**To do:**
Read the data, and whenever a line holds the word "computer", report that line.

(Dataset entries)
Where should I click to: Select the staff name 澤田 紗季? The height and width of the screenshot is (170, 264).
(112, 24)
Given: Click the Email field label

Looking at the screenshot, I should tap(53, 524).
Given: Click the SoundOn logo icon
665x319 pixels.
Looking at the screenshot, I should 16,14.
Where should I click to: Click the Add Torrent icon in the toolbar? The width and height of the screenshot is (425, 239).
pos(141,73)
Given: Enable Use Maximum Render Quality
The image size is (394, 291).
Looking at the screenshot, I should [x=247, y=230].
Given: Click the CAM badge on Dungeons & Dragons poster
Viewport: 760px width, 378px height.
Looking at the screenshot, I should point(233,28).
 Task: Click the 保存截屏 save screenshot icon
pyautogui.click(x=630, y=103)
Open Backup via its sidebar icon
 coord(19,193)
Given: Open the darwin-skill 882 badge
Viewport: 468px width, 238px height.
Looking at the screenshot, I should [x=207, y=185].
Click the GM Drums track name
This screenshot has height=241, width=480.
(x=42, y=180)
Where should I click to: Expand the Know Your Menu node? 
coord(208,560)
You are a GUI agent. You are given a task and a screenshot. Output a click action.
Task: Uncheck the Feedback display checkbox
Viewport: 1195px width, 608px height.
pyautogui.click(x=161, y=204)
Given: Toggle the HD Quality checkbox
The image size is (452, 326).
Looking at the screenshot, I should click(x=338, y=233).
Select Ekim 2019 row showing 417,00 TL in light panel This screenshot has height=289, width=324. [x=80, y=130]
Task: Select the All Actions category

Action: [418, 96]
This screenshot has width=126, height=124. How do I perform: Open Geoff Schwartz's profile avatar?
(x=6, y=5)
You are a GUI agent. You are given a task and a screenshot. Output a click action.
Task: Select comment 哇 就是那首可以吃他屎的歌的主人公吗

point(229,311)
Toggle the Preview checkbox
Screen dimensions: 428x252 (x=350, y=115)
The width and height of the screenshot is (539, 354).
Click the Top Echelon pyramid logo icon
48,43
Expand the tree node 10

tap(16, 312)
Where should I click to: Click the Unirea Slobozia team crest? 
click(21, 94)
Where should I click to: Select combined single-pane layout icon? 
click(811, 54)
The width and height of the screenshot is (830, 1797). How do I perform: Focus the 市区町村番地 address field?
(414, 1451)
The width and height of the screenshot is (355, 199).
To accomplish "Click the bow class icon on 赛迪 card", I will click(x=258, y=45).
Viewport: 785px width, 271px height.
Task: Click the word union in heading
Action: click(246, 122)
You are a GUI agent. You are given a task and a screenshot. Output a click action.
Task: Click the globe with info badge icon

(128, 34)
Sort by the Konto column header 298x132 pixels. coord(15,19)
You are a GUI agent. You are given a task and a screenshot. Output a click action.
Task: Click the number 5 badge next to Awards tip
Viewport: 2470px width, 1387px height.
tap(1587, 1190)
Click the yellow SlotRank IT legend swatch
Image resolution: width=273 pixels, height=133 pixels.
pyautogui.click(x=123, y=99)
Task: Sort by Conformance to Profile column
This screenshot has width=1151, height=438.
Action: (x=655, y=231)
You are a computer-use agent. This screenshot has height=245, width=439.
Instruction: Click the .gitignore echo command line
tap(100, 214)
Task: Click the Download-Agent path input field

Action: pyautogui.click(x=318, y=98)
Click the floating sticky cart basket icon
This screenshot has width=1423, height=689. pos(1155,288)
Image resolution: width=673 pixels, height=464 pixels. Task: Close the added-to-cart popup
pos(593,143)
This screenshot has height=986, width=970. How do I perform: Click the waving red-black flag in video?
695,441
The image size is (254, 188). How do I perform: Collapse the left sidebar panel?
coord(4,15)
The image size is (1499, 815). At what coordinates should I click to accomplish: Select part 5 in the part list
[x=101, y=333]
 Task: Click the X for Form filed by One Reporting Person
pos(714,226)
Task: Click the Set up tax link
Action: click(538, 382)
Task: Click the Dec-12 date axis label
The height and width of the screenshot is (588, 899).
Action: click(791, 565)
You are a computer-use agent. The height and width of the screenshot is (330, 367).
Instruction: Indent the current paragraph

**Response to the exercise:**
You are a computer-use agent. This screenshot has height=245, width=439.
You are a computer-use agent. The height and width of the screenshot is (330, 367).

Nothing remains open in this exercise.